Alice Burton had a passion for the sciences, and the St. Olaf College biology professor went to great lengths to assure that like-minded young women got the opportunity to explore them.
She came to the liberal arts school in Northfield, Minn., in 1970 and became the college's first female full biology professor in 1988. Her tireless efforts enabled the school to win many grants to strengthen its science curriculum, and she pushed for more women on the faculty. By 1991, half of St. Olaf's biology faculty were women.
"She was a very strong advocate for other women to gain positions they deserved," said her niece, Wanda Dunham. "She was a real advocate for young women and the sciences."
Burton, 75, was at her home in Northfield on Friday when she died suddenly; she had not felt well for the past few months, her niece said.
Born to missionary parents in China, Burton attended high school in Massachusetts and earned a bachelor of science degree from the University of Michigan. She received a doctorate in biochemistry from the University of Illinois and was a research fellow at the California Institute of Technology.
She began her career as an associate biochemist at the Brookhaven National Laboratory on Long Island in New York, where she worked from 1964 until 1970, when she accepted a teaching position at St.
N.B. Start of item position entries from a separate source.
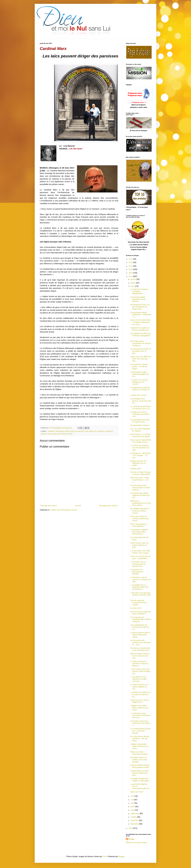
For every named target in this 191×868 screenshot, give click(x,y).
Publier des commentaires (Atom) (64, 510)
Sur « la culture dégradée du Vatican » (140, 430)
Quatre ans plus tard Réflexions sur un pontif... (138, 463)
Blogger (121, 857)
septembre (135, 813)
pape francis (57, 434)
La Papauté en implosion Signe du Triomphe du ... (140, 390)
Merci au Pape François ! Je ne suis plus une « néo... (140, 656)
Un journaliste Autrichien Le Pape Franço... (140, 421)
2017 (131, 276)
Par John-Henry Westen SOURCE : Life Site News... (140, 738)
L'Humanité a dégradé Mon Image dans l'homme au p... (139, 532)
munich (49, 434)
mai (132, 800)
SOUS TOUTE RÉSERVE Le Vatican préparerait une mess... (140, 322)
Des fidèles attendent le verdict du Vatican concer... (139, 510)
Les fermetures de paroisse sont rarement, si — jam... (140, 642)
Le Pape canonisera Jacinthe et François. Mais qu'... (139, 663)
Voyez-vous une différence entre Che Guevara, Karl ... (141, 359)
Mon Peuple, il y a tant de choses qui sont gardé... (141, 435)
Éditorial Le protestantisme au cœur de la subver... (140, 503)
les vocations (99, 431)
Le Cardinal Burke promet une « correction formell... (140, 731)
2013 (131, 262)
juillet (133, 807)
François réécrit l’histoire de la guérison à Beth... (140, 766)
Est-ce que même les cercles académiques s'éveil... (139, 518)
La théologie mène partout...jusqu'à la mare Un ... (141, 401)
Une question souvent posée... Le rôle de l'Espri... (139, 366)
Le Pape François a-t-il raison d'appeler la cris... (139, 687)
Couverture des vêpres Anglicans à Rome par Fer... (140, 495)
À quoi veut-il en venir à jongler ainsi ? (139, 701)
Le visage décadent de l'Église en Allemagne (140, 779)
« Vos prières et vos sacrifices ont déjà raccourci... (138, 679)
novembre (135, 820)
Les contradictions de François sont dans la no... (140, 627)
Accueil (78, 505)
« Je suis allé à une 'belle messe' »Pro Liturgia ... (140, 552)
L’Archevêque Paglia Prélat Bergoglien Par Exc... (140, 374)
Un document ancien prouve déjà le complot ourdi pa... (140, 488)
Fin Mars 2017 (136, 608)
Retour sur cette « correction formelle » (139, 753)
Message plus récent (49, 505)
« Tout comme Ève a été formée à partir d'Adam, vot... (140, 671)
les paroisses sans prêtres (85, 431)
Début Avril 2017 (137, 792)
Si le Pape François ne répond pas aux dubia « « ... (140, 723)
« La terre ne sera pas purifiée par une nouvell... (139, 382)
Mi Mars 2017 (136, 469)
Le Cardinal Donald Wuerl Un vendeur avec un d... (141, 407)
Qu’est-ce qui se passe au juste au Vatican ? (140, 613)
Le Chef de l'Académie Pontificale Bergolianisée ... (139, 291)
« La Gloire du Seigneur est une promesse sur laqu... (140, 447)
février (133, 283)
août (133, 810)
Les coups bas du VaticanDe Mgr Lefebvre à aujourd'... (141, 619)
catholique (51, 431)
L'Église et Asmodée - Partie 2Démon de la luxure (139, 746)
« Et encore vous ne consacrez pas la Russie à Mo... (138, 564)
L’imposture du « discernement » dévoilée (137, 571)
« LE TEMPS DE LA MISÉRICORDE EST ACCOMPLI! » (139, 587)
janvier (133, 279)
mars (133, 286)
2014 (131, 266)
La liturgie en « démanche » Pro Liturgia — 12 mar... (140, 455)
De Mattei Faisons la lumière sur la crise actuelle (139, 760)
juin (132, 803)
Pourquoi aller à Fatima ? (140, 425)
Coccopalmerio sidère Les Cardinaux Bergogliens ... (140, 335)
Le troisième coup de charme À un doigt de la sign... (140, 579)
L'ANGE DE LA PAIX (138, 395)
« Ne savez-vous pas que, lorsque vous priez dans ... (140, 595)
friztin (104, 857)
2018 (131, 828)
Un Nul (131, 839)
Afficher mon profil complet (136, 842)
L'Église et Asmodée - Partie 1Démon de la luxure (139, 708)
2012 (131, 259)
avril (132, 796)
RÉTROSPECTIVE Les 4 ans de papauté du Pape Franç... (140, 307)
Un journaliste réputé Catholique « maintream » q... (141, 314)
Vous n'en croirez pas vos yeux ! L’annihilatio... (140, 557)
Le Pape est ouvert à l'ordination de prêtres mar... (140, 414)
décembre (135, 824)
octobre (134, 817)
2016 (131, 273)
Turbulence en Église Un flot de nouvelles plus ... (140, 329)
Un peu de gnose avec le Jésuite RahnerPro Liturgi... (140, 634)
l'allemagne (60, 431)
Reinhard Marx (67, 434)
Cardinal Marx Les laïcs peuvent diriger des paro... (139, 773)
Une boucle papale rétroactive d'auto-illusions (138, 299)
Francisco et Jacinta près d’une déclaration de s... (141, 649)
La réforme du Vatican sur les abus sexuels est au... (140, 694)
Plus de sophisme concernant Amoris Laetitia (138, 602)
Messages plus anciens (108, 505)
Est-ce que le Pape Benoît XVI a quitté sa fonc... (140, 441)
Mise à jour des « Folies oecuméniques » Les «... (140, 480)
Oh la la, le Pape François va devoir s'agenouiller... (141, 473)
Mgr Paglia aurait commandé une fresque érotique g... (140, 343)
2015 (131, 269)
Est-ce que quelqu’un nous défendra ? (139, 525)
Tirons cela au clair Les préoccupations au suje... (139, 545)
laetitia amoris (69, 431)
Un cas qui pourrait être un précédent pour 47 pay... (141, 351)
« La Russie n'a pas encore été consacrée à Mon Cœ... (140, 715)
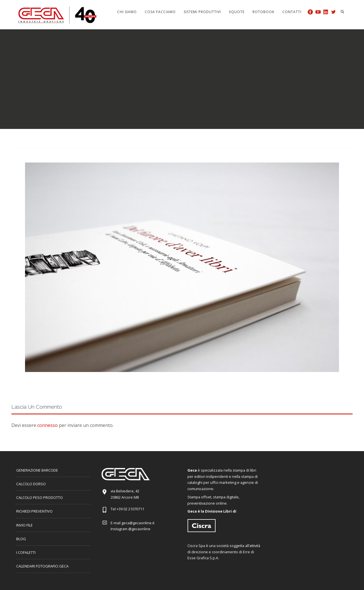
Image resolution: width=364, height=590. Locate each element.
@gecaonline (139, 529)
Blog (21, 539)
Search (342, 12)
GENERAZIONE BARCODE (37, 470)
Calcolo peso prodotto (40, 498)
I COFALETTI (26, 552)
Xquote (237, 12)
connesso (47, 425)
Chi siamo (127, 12)
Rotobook (263, 12)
Olaf, Dunham said.
At St. Olaf, Burton did research through the Research Corporation and the National Science Foundation grants. In 1988, she was named director of the college's Howard Hughes Medical Institute program, which included a five-year grant to better prepare students for graduate and medical schools.
When she retired in 1996, Burton called her students her chief source of "rock solid support." Many former students remember her as the support they needed, the person who encouraged them to chase their dreams.
"She was always helping foster people to grow and find out what they are interested in," said Shelley Grimes, a former student who now works at the University of Minnesota School of Dentistry in Minneapolis.
In the spring 2008 edition of St. Olaf Magazine, children's author Christopher Raschka said Burton was a source of inspiration and encouraged him to "let my whims and interests lead me wherever they might."
Burton chose science over writing when entering college, but writing became her second love after she left St. Olaf. She wrote and self-published two books, "Vermont Highlanders" and "An Almost White Picket Fence."
Survivors include a sister, Priscilla, of Quincy, Ill. Services have been held.